Le Tribunal de commerce d’Antibes, par jugement du 28 janvier 2025, statue sur la poursuite de la période d’observation d’une procédure de redressement judiciaire. Le débiteur, une société, souhaite maintenir son activité pour élaborer un plan. Le mandataire judiciaire et le juge-commissaire rendent des avis favorables. Le tribunal doit décider de prolonger ou non l’observation. Il retient que la demande est fondée et ordonne cette poursuite. La question est de savoir dans quelles conditions une période d’observation peut être prolongée. La solution consacre un pouvoir d’appréciation des juges fondé sur l’objectif de sauvegarde de l’entreprise.

**Les conditions de la prolongation de l’observation**

Le jugement illustre le caractère non automatique de la prolongation. Le tribunal vérifie la cohérence de la demande avec les objectifs de la procédure. Il relève que “le débiteur sollicite la poursuite de l’activité en vue de présenter un plan”. Cette motivation est essentielle. La prolongation n’est pas un simple report. Elle doit servir la préparation d’une solution de redressement. L’article L. 631-15 du code de commerce confère ici un pouvoir discrétionnaire. Les juges apprécient l’opportunité de la mesure au regard de la situation particulière. Ils fondent leur décision sur des éléments concrets. L’avis conforme du mandataire judiciaire et du juge-commissaire constitue un préalable nécessaire. Le tribunal les mentionne expressément comme “favorables”. Cette condition garantit un contrôle collégial de l’opportunité économique. La décision évite ainsi un maintien artificiel d’une activité sans perspective.

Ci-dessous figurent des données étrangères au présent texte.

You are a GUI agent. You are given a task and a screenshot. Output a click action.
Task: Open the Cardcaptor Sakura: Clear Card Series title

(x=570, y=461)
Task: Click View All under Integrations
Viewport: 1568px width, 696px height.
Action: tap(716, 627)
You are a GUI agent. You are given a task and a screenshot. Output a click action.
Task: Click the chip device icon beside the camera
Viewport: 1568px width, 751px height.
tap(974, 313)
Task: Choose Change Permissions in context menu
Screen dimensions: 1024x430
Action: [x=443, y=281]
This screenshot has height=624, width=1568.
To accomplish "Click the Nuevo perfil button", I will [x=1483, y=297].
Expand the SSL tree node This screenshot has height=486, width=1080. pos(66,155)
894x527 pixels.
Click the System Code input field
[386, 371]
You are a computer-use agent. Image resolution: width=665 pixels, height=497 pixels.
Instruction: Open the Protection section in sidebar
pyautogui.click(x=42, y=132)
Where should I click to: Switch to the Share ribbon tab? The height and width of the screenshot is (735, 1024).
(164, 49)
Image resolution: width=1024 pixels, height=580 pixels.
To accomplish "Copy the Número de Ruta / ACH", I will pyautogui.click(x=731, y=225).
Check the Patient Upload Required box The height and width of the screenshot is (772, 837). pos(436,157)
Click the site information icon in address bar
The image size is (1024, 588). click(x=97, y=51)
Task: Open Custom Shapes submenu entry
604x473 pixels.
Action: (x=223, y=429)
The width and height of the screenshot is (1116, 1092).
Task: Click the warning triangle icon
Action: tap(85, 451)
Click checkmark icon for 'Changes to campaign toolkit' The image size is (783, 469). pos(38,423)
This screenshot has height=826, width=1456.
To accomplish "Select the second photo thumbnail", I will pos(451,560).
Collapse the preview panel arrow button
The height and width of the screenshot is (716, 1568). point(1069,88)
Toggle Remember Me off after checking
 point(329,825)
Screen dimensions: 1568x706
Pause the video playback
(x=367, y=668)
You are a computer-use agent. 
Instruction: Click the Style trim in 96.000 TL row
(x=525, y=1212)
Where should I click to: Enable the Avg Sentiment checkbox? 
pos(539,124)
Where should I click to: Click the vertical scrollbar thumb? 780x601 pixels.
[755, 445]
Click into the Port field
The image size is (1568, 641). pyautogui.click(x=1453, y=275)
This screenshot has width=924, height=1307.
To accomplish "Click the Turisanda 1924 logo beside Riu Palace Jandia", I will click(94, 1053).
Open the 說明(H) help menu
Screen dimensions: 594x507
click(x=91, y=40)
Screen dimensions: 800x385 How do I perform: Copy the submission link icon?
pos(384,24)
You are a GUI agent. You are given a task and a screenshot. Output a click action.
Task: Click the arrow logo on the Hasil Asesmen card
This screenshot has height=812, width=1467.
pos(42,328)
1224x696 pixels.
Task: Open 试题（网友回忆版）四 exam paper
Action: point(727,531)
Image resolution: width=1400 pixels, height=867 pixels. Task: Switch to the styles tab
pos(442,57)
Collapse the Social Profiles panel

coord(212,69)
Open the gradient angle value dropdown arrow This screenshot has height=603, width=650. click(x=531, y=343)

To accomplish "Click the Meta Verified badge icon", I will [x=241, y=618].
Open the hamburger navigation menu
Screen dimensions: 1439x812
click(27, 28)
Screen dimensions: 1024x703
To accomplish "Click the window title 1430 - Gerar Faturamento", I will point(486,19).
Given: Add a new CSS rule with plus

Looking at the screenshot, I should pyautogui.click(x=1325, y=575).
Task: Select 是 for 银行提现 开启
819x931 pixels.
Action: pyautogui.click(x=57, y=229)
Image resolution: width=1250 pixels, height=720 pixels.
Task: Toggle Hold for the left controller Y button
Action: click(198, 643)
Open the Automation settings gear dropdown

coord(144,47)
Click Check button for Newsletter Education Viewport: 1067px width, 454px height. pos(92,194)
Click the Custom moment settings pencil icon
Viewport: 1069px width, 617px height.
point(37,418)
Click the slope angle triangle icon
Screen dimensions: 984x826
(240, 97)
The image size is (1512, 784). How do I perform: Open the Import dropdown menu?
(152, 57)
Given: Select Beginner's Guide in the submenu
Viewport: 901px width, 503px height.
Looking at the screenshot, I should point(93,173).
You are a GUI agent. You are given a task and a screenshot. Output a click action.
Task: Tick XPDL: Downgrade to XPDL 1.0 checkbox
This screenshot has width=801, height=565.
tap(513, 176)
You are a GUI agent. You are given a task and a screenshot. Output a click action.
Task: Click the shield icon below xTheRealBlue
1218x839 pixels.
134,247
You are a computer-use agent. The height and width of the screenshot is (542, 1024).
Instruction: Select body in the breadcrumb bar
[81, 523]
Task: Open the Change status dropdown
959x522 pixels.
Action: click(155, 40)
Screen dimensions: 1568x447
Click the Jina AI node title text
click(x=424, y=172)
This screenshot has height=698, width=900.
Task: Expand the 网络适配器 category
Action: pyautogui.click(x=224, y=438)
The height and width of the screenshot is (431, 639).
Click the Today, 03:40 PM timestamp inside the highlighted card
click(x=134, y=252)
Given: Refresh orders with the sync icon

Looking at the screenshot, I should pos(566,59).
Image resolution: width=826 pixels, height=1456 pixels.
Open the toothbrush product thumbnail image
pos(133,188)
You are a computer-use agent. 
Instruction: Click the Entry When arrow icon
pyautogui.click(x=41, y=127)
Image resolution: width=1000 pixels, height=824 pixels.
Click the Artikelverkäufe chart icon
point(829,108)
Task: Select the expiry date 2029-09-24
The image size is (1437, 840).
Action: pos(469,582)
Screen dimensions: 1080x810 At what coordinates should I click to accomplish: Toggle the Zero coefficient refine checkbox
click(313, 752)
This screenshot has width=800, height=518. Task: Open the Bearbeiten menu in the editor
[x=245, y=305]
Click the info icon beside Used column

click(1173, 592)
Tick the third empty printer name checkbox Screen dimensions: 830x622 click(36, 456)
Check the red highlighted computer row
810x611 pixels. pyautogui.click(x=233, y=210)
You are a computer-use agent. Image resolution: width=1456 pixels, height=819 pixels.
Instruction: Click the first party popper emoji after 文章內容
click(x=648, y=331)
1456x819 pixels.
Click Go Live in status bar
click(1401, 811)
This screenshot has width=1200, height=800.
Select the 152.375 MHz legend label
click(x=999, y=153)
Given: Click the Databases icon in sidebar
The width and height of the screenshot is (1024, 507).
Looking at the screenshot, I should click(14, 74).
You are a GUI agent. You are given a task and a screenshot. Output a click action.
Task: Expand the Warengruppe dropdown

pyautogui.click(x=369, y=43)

**Les implications de la décision pour l’avenir de la procédure**

La prolongation ordonnée est immédiatement encadrée. Le tribunal fixe une nouvelle audience à bref délai. Il convoque le débiteur “à l’audience de chambre du conseil du mardi 25 février 2025”. Cette diligence manifeste la volonté de ne pas laisser la situation en suspens. Le contrôle judiciaire reste serré. L’objectif affiché est de “voir statuer s’il apparaît que l’entreprise dispose à cette fin de capacités financières suffisantes”. La décision conditionne donc l’avenir à une vérification rapide de la viabilité. Elle évite les périodes d’observation trop longues et coûteuses. Cette approche pragmatique concilie la chance donnée à l’entreprise et la protection des créanciers. Elle s’inscrit dans l’esprit du droit des entreprises en difficulté. Le législateur cherche à favoriser la continuation de l’activité lorsque cela est possible. Le jugement applique ce principe avec prudence. Il n’accorde pas une confiance aveugle mais un sursis probatoire. La portée de cette décision est principalement d’espèce. Elle rappelle cependant la philosophie du redressement judiciaire. La procédure est un moyen et non une fin. Chaque mesure doit être évaluée à l’aune de son utilité pour le plan futur.

Source : Cour de cassation – Base Open Data « Judilibre » & « Légifrance ».